Tuesday, December 15, 2009

Body identified more than a year after found in Lake Michigan

Years after police suspended a search for her son, Jeanette Scaffidi finally knows what happened after his boat capsized near the Holland pier.


Police on Wednesday identified a body that washed up on a Grand Haven Township beach in July 2008 as Hartland, Wis., resident Michael Scaffidi.


“We thought it was all over, and now it’s not all over. It’s rehashing everything all over again in our minds,” Jeanette Scaffidi said during a telephone interview Wednesday from her home in Wisconsin.


Scaffidi was reported missing July 9, 2005, after a boating crash on Lake Michigan about two miles southwest of Holland State Park.


Four passengers, including Scaffidi, were ejected from the 42-foot Outerlimits GTX power boat. Another boater, 20-year-old John Desousa Jr. of Bristol, R.I., was killed. Two other passengers were rescued.

Body disappeared


Police said at the time that Scaffidi’s body was thrown from the boat. It could not be located despite extensive searches by police, and later, by the victim’s family that hired a private search firm in attempts to find the body.


The boaters were participating in a charity event called Smoke on the Water Poker Run, in which about 100 boats made stops along the lake to collect cards for a poker hand. The event was based in Grand Haven and followed a 141-mile course with stops in South Haven, Holland, Muskegon and White Lake.


More than three years later, on July 15, 2008, a beach walker discovered human remains washed up along a Lake Michigan beach in Grand Haven Township, about 15 miles north of the accident scene. Police sent samples of the remains to a forensic laboratory at the University of North Texas at Ft. Worth, where the body was identified as Michael Scaffidi.
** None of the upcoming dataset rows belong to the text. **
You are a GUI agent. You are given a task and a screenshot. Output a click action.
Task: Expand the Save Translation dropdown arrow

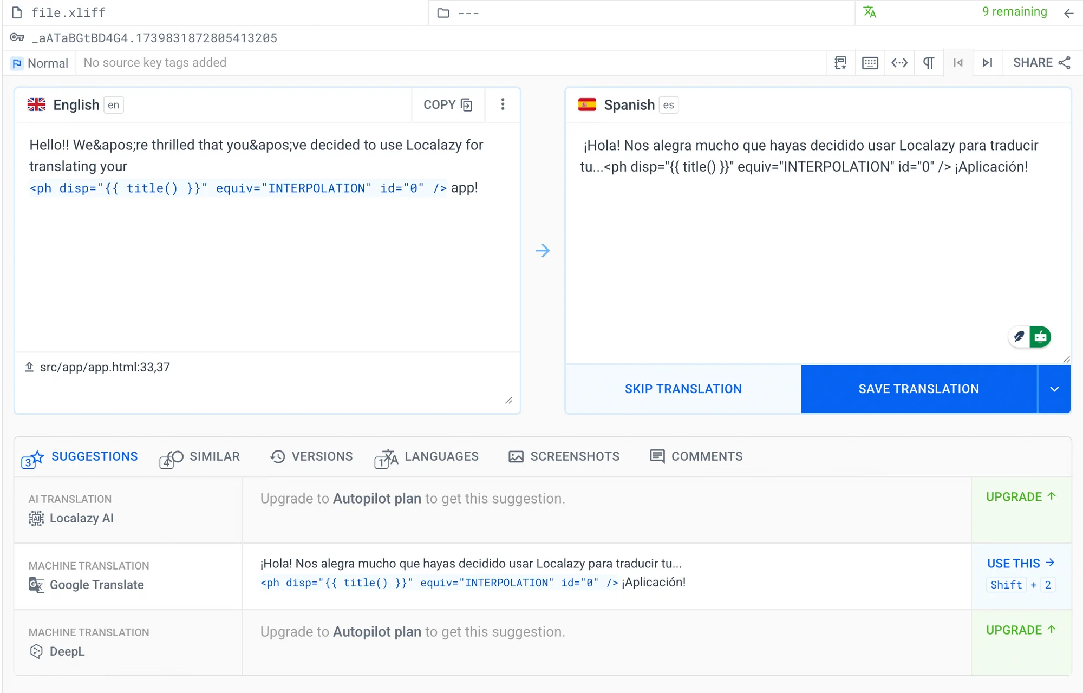(x=1054, y=389)
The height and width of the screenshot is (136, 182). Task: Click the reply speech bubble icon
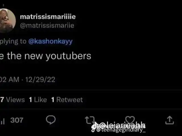point(50,120)
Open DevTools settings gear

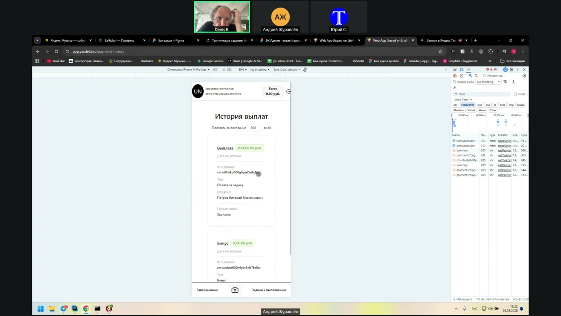tap(511, 70)
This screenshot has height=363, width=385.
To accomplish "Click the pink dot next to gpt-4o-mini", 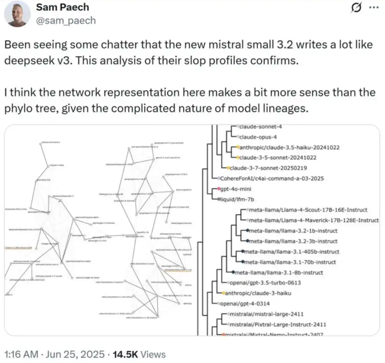I will [219, 189].
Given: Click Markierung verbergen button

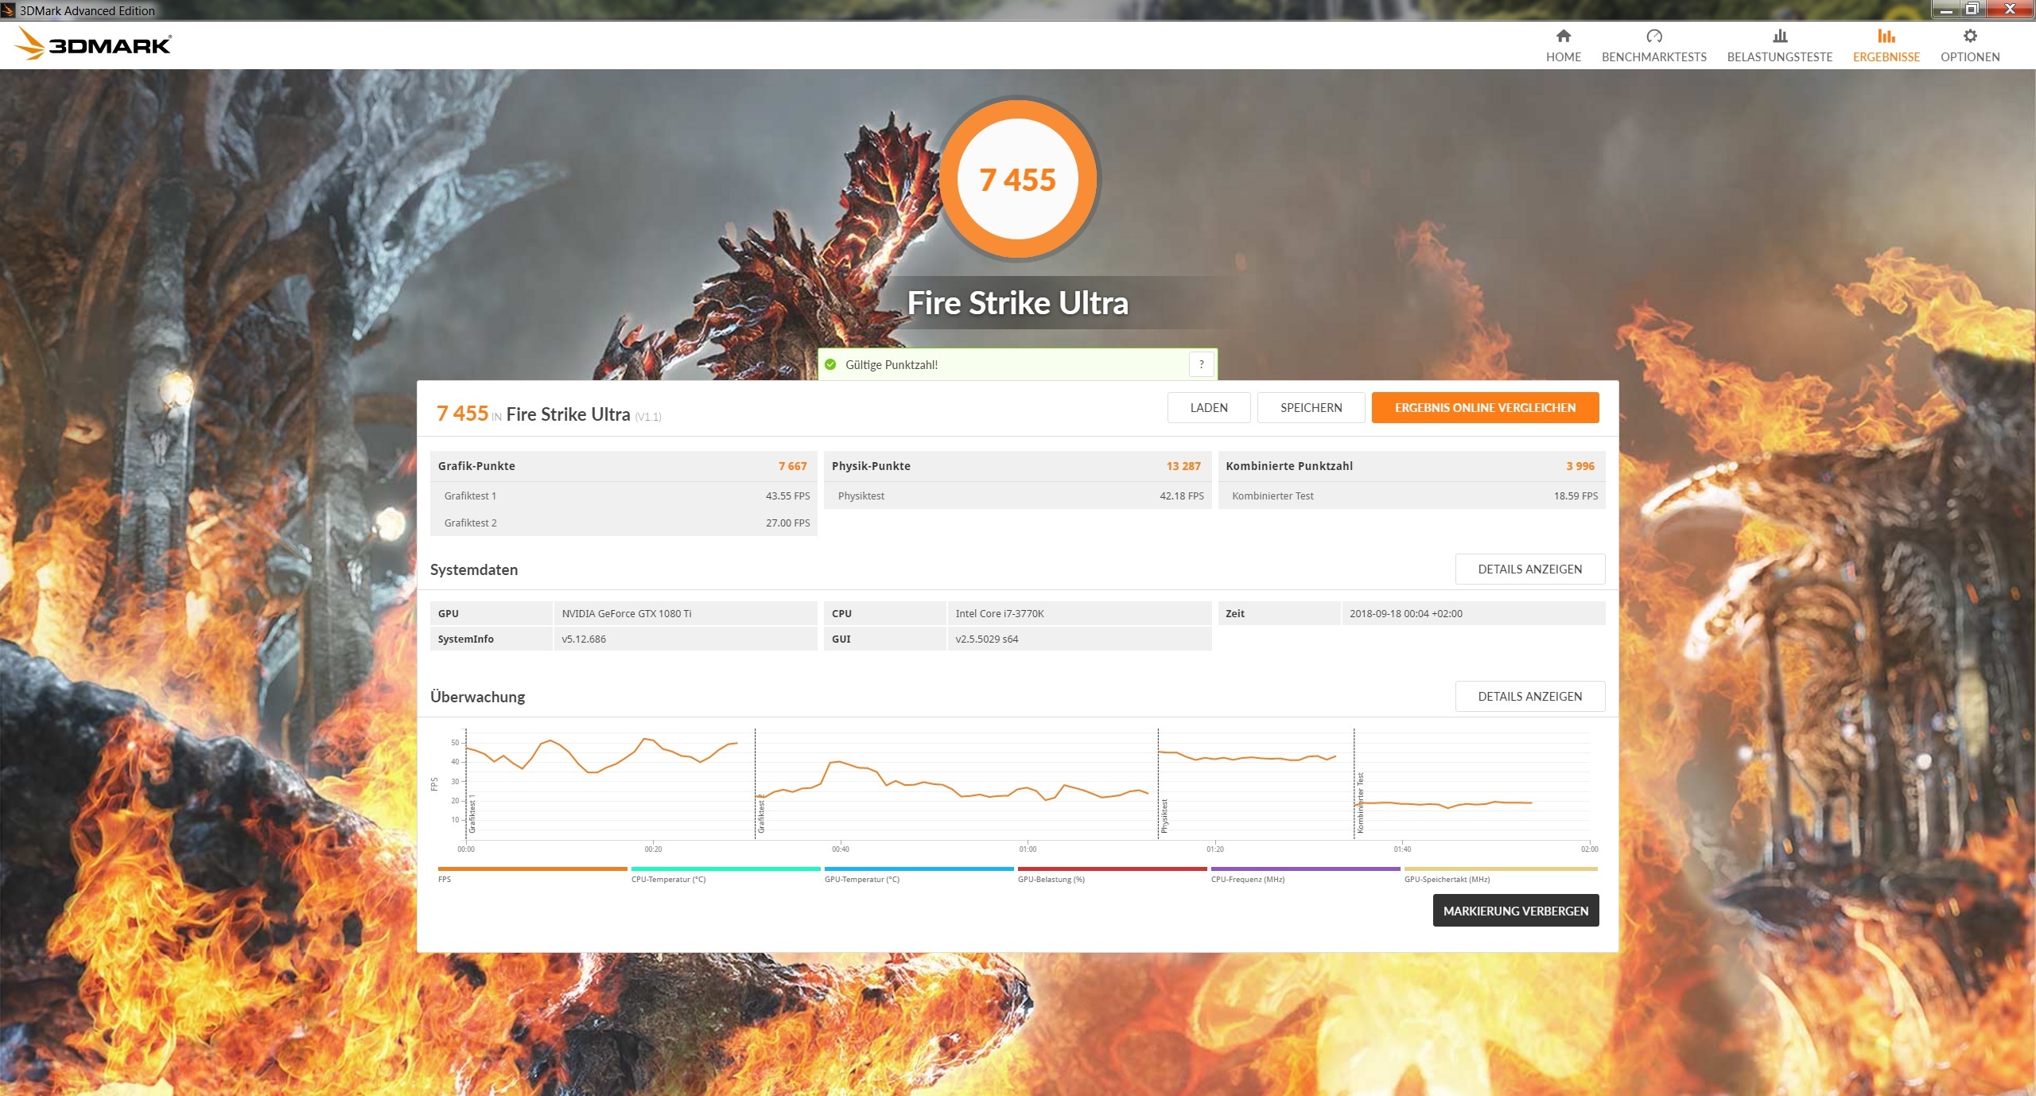Looking at the screenshot, I should coord(1515,911).
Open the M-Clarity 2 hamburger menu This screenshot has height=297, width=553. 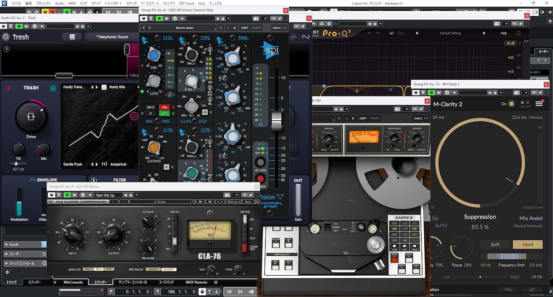(539, 104)
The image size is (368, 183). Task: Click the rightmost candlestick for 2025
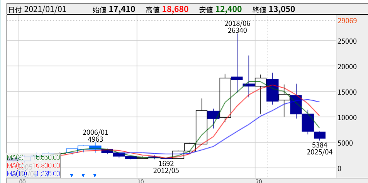point(319,135)
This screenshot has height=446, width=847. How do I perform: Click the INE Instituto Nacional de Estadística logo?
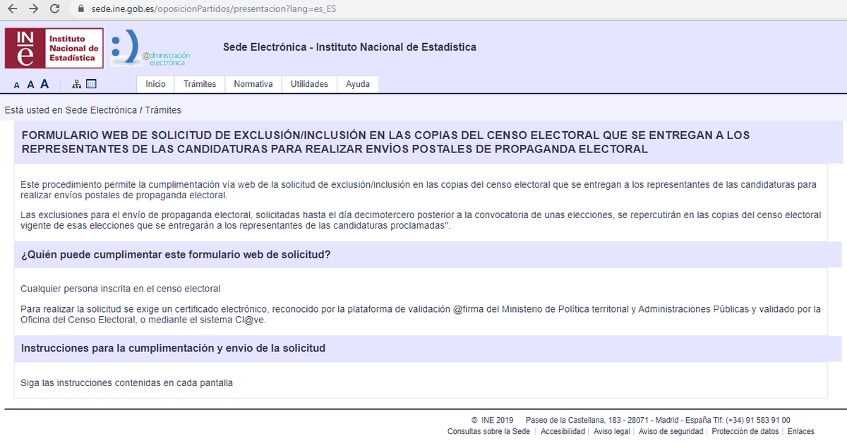54,48
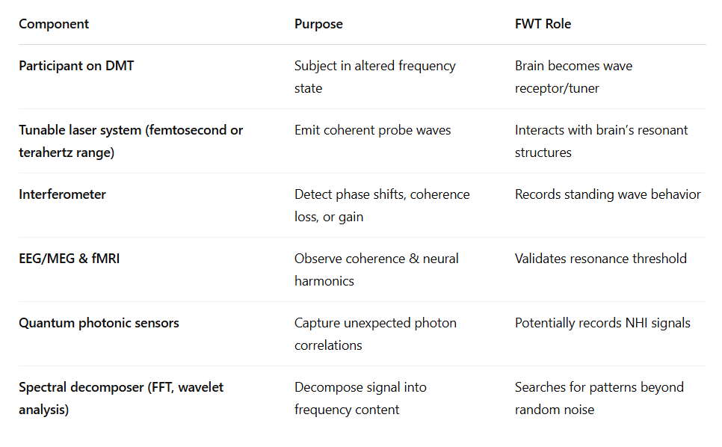Click 'Subject in altered frequency state' text
This screenshot has height=447, width=722.
coord(375,77)
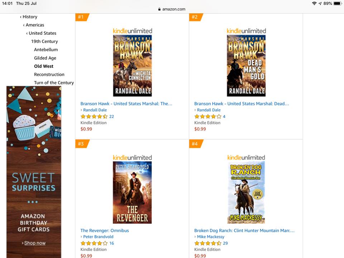Open The Revenger book cover image
Viewport: 344px width, 258px height.
tap(132, 192)
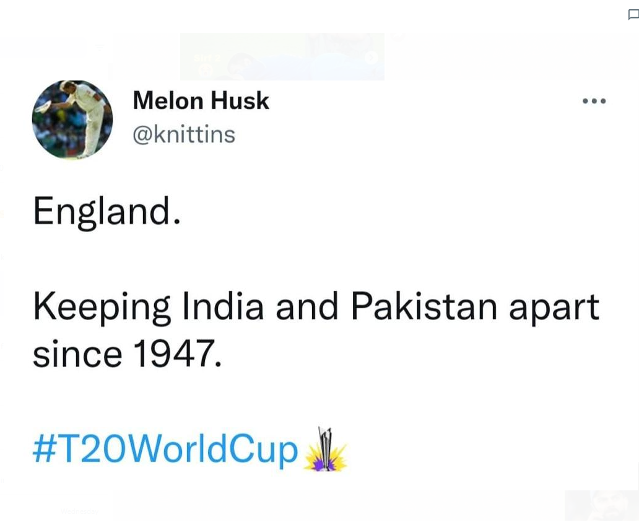Viewport: 639px width, 530px height.
Task: Open Melon Husk's profile picture
Action: [72, 119]
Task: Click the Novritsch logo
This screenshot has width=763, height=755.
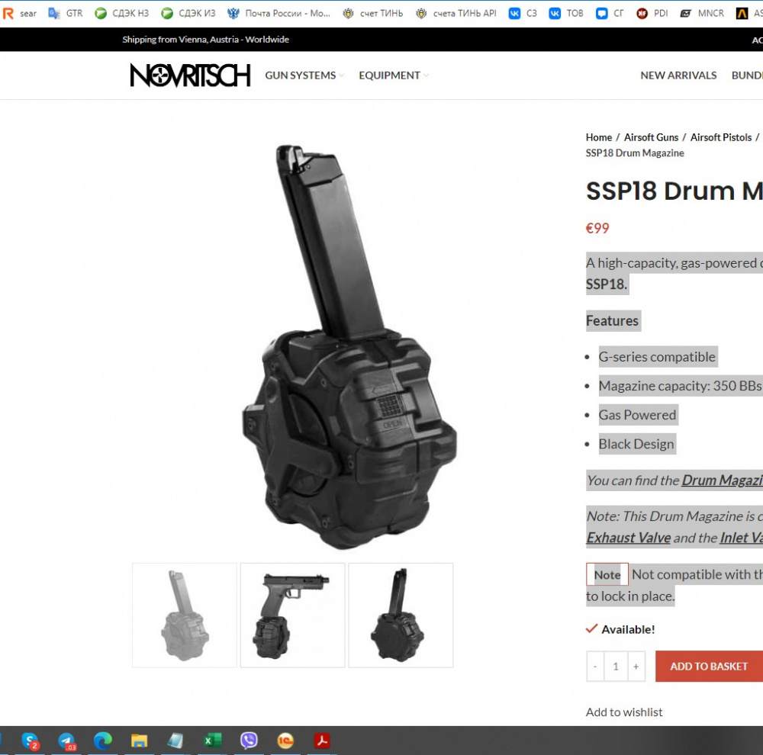Action: pos(190,76)
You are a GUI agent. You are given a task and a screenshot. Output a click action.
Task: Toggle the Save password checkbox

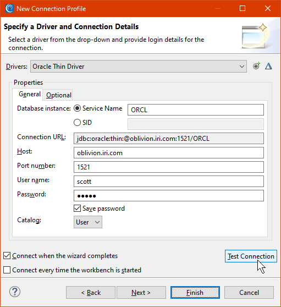pyautogui.click(x=77, y=209)
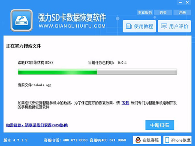This screenshot has width=195, height=146.
Task: Click the phone icon for iPhone恢复
Action: click(167, 140)
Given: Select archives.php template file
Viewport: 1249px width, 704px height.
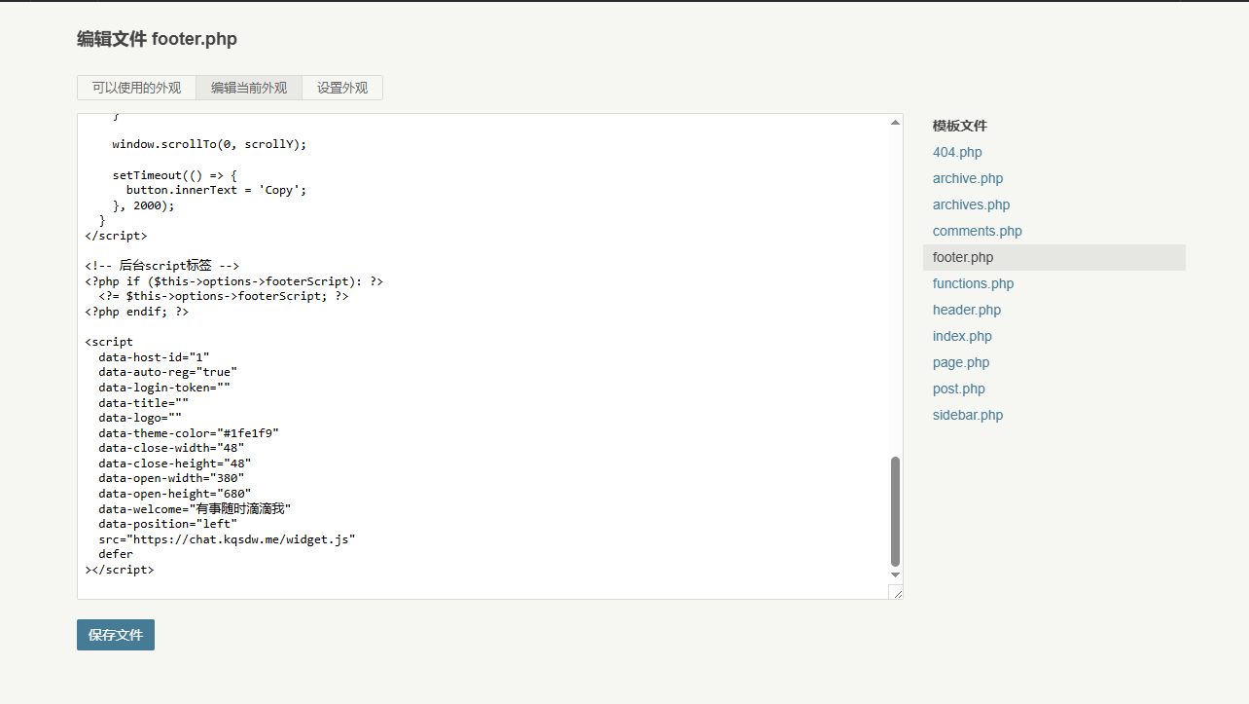Looking at the screenshot, I should point(971,204).
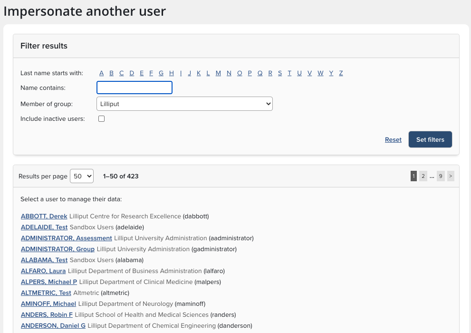
Task: Filter last names starting with Z
Action: 341,73
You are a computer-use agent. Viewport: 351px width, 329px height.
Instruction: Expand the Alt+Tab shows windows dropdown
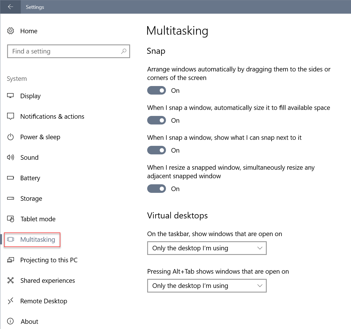(207, 286)
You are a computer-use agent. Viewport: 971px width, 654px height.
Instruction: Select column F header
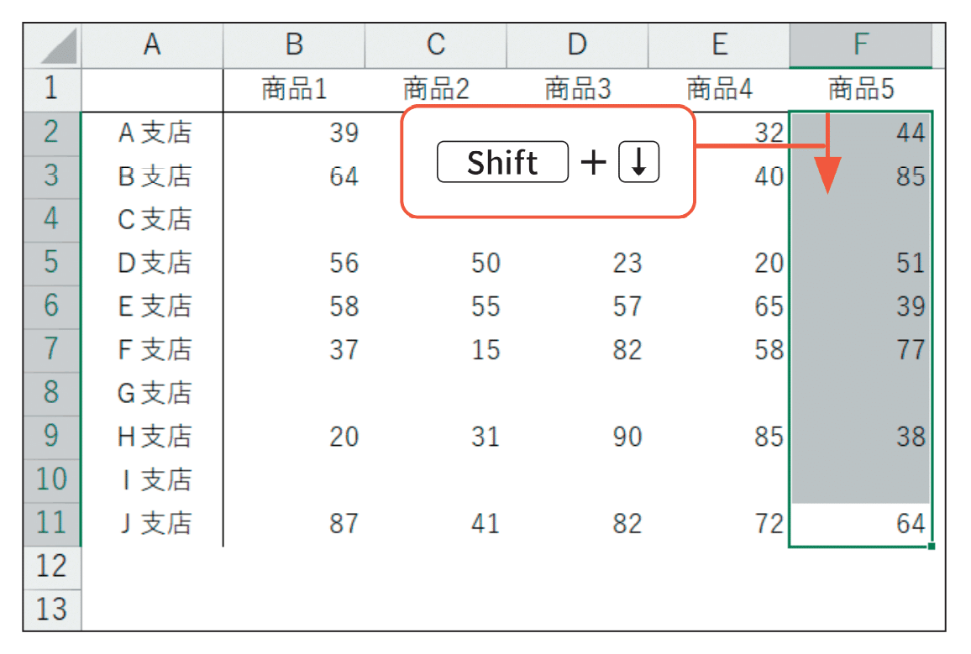(x=861, y=45)
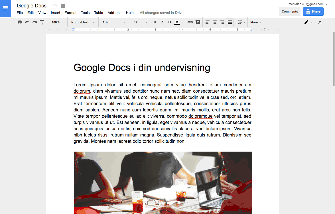Screen dimensions: 335x214
Task: Star this document
Action: (x=55, y=6)
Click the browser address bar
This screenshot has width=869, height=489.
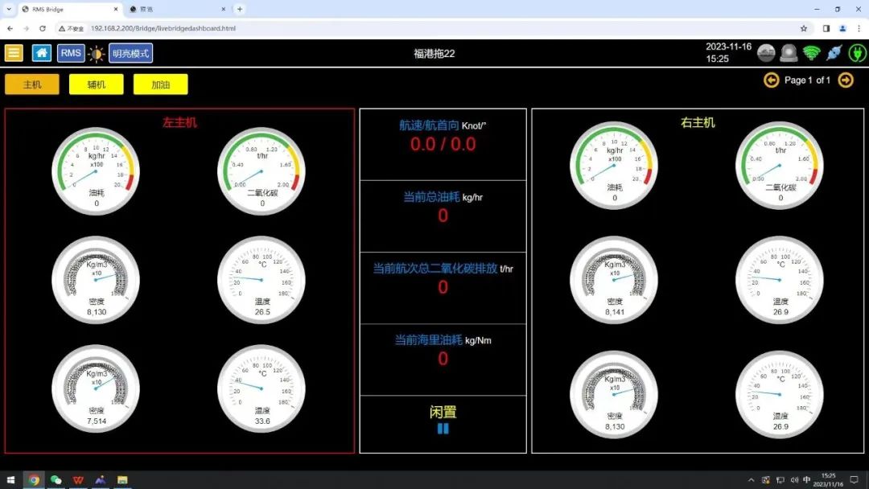(161, 27)
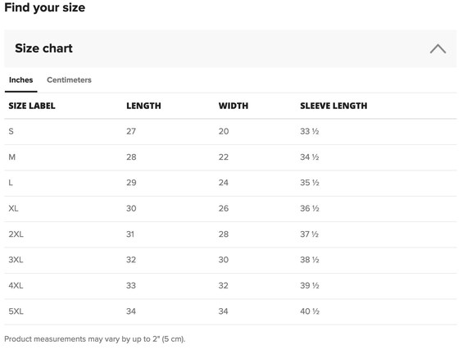This screenshot has width=467, height=359.
Task: Switch to the Centimeters tab
Action: point(69,80)
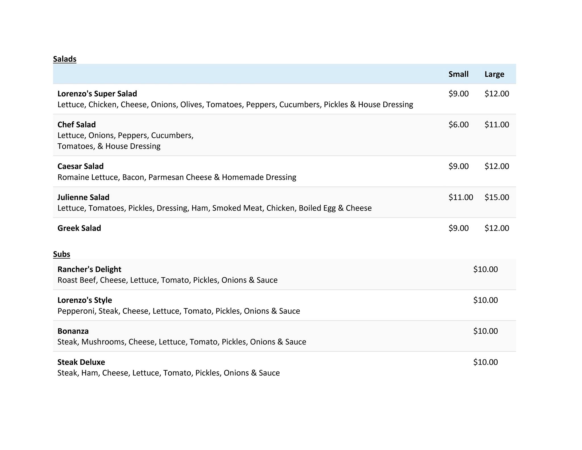
Task: Click Greek Salad large price $12.00
Action: [497, 228]

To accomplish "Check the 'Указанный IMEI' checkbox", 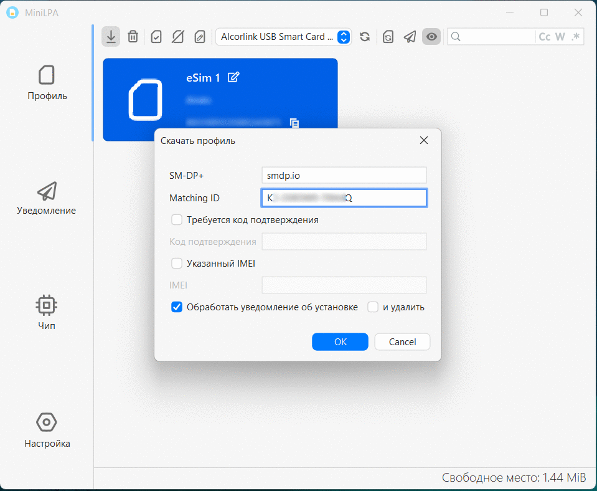I will [x=177, y=264].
Police said the identification process required extensive DNA analysis, which included taking DNA samples from Michael Scaffidi’s identical twin brother, Mark.
The process of culturing and growing samples based on decomposing remains and DNA taken from a sibling can take several months.


After discovering the remains in July 2008, the sheriff’s office forwarded the findings to the Texas lab within a month, Lt. Mark Bennett said. Then, they waited for the lab to confirm a match.


“I don’t think it’s terribly unusual, time-frame wise,” Bennett said. “And these remains were in the lake for almost exactly three years.”


Jeanette Scaffidi said she learned late last week that the remains were her son’s.